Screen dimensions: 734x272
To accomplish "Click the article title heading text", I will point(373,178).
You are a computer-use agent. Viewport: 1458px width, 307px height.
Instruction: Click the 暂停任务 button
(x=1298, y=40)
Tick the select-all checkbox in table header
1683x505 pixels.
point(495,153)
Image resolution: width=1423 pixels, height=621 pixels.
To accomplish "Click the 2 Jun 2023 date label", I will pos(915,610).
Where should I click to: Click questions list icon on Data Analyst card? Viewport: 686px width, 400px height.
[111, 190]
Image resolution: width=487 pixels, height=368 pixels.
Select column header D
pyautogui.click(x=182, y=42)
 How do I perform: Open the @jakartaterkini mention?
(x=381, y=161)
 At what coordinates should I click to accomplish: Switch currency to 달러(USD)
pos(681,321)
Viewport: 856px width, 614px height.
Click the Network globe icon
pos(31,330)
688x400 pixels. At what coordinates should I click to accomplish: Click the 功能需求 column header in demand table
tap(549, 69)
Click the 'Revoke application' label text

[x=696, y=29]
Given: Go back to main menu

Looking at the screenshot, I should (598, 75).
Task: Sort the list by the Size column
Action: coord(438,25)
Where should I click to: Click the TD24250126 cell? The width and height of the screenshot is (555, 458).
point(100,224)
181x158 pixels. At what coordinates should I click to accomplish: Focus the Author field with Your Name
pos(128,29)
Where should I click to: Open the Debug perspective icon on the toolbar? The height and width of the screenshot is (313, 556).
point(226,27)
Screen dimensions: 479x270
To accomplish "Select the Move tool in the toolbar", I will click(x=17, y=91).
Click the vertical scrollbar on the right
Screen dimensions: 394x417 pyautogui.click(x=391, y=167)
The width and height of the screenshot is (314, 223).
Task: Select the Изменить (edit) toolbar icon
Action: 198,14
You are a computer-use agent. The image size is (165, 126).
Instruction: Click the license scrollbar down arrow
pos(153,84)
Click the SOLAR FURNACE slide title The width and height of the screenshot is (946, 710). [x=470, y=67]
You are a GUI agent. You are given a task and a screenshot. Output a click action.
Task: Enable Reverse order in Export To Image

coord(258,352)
--------------------
Copy out the lines above word for word, stopping after the line containing "You are a computer-use agent. The".

Screen dimensions: 734x272
To accomplish "Click the article title heading text", I will point(373,178).
You are a computer-use agent. Viewport: 1458px width, 307px height.
Instruction: Click the 暂停任务 button
(x=1298, y=40)
Tick the select-all checkbox in table header
1683x505 pixels.
point(495,153)
Image resolution: width=1423 pixels, height=621 pixels.
To accomplish "Click the 2 Jun 2023 date label", I will pos(915,610).
Where should I click to: Click questions list icon on Data Analyst card? Viewport: 686px width, 400px height.
[111, 190]
Image resolution: width=487 pixels, height=368 pixels.
Select column header D
pyautogui.click(x=182, y=42)
 How do I perform: Open the @jakartaterkini mention?
(x=381, y=161)
 At what coordinates should I click to accomplish: Switch currency to 달러(USD)
pos(681,321)
Viewport: 856px width, 614px height.
Click the Network globe icon
pos(31,330)
688x400 pixels. At what coordinates should I click to accomplish: Click the 功能需求 column header in demand table
tap(549, 69)
Click the 'Revoke application' label text

[x=696, y=29]
Given: Go back to main menu

Looking at the screenshot, I should (598, 75).
Task: Sort the list by the Size column
Action: coord(438,25)
Where should I click to: Click the TD24250126 cell? The width and height of the screenshot is (555, 458).
point(100,224)
181x158 pixels. At what coordinates should I click to accomplish: Focus the Author field with Your Name
pos(128,29)
Where should I click to: Open the Debug perspective icon on the toolbar? The height and width of the screenshot is (313, 556).
point(226,27)
Screen dimensions: 479x270
To accomplish "Select the Move tool in the toolbar", I will click(x=17, y=91).
Click the vertical scrollbar on the right
Screen dimensions: 394x417 pyautogui.click(x=391, y=167)
The width and height of the screenshot is (314, 223).
Task: Select the Изменить (edit) toolbar icon
Action: 198,14
You are a computer-use agent. The image size is (165, 126).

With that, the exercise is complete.